Often when black is used as an adjective, it describes something negative. And that doesn't sit well with antiracists, who recognize how language can influence people's perceptions.
In the case of Black Friday, however, the word black is believed to refer to the time of the year when retailers start making an annual profit. In other words, that's the time when their bottom line moves from being in the red to being in the black.
There are also many Internet references to Black Friday dating back to Philadelphia in the 1960s. According to these reports, people in Philly were so upset by traffic congestion that they started calling the big shopping day Black Friday.
Meanwhile, Alabama chapters of the National Association for the Advancement of Colored People have called on shoppers not to buy anything on this year's Black Friday, which falls on November 25.
The action is designed to heighten awareness about U.S. police officers shooting African Americans.

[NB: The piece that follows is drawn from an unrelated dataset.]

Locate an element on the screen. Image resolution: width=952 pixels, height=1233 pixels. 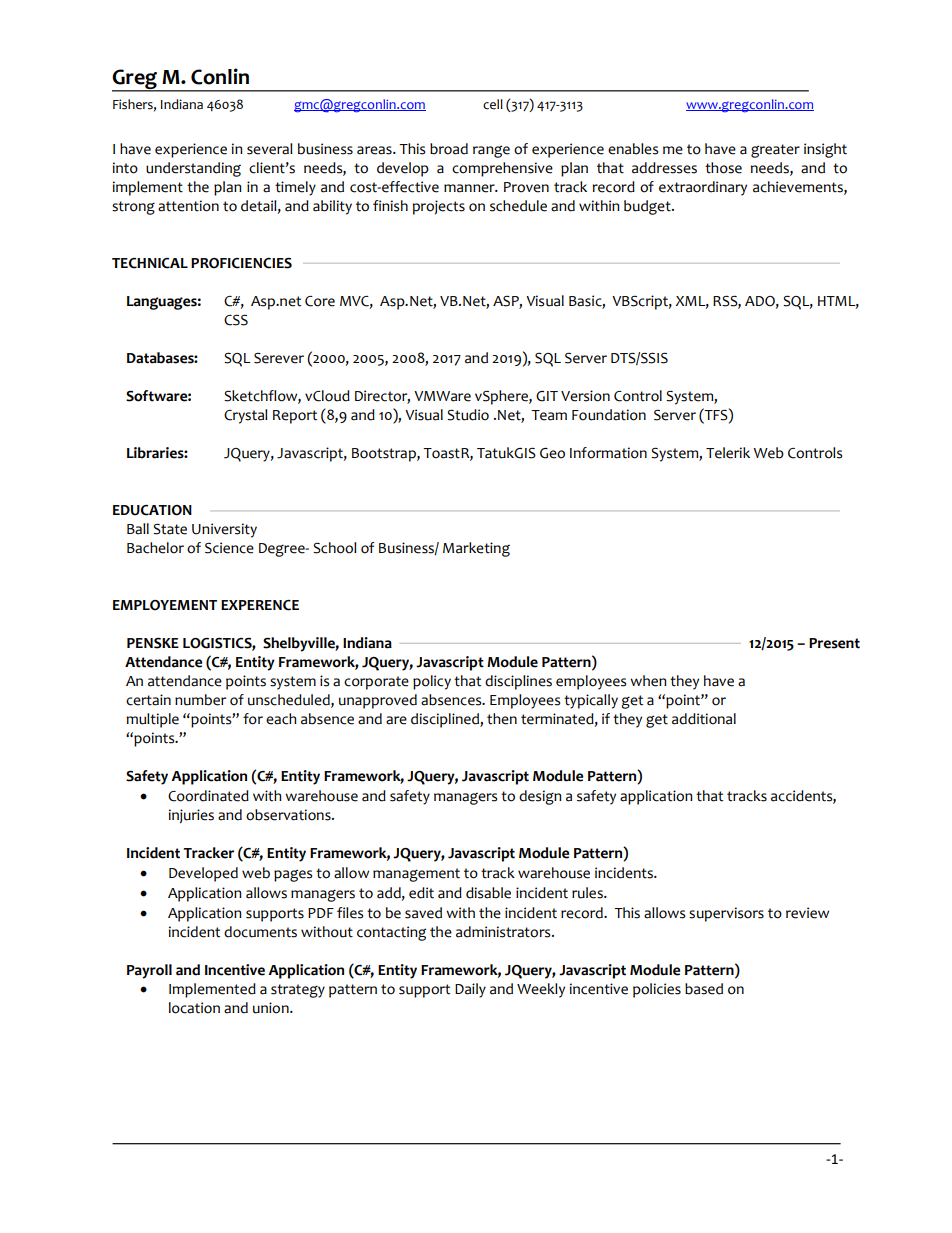
Present is located at coordinates (834, 643).
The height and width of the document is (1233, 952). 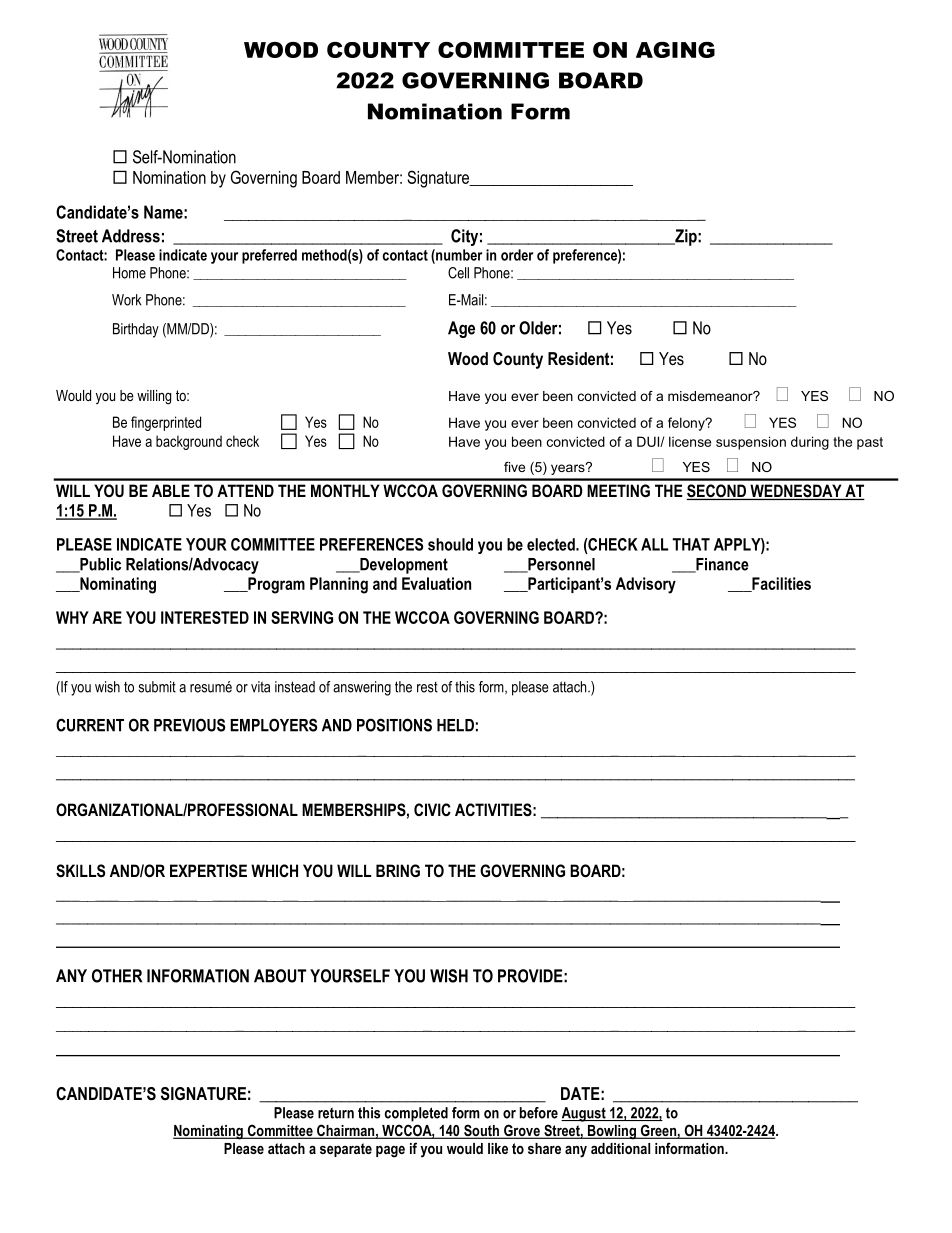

“We are asking you to not shop on Black Friday," Bernard Simelton, president of the NAACP Alabama state conference, said. "We think that if people would stay home and enjoy their families, that will have an economic impact and bring more attention to the devastation that is happening in our communities.”
In this instance, the NAACP's Alabama chapter is piggy-backing on Buy Nothing Day, which is promoted by anticonsumer activists around the world.
Buy Nothing Day was actually invented by a former Georgia Straight production worker and artist, Ted Dave, 25 years ago. In an interview with the Straight in 1997, Dave said that he wanted Buy Nothing Day to fall in September, which it did for the first four years, because it wouldn't be perceived as being anti-Christmas.
Dave regularly sent out news releases in the early years.
According to Dave, Vancouver-based Adbusters magazine appropriated the name, became the "worldwide coordinator", and changed the date to coincide with Black Friday.
“I mentioned in the early days that the only way to wreck Buy Nothing Day was to change the name or the date,” Dave said back in 1997. “That would confuse the issue. That’s why I became a little upset when they first said they were going to do one of the two things.”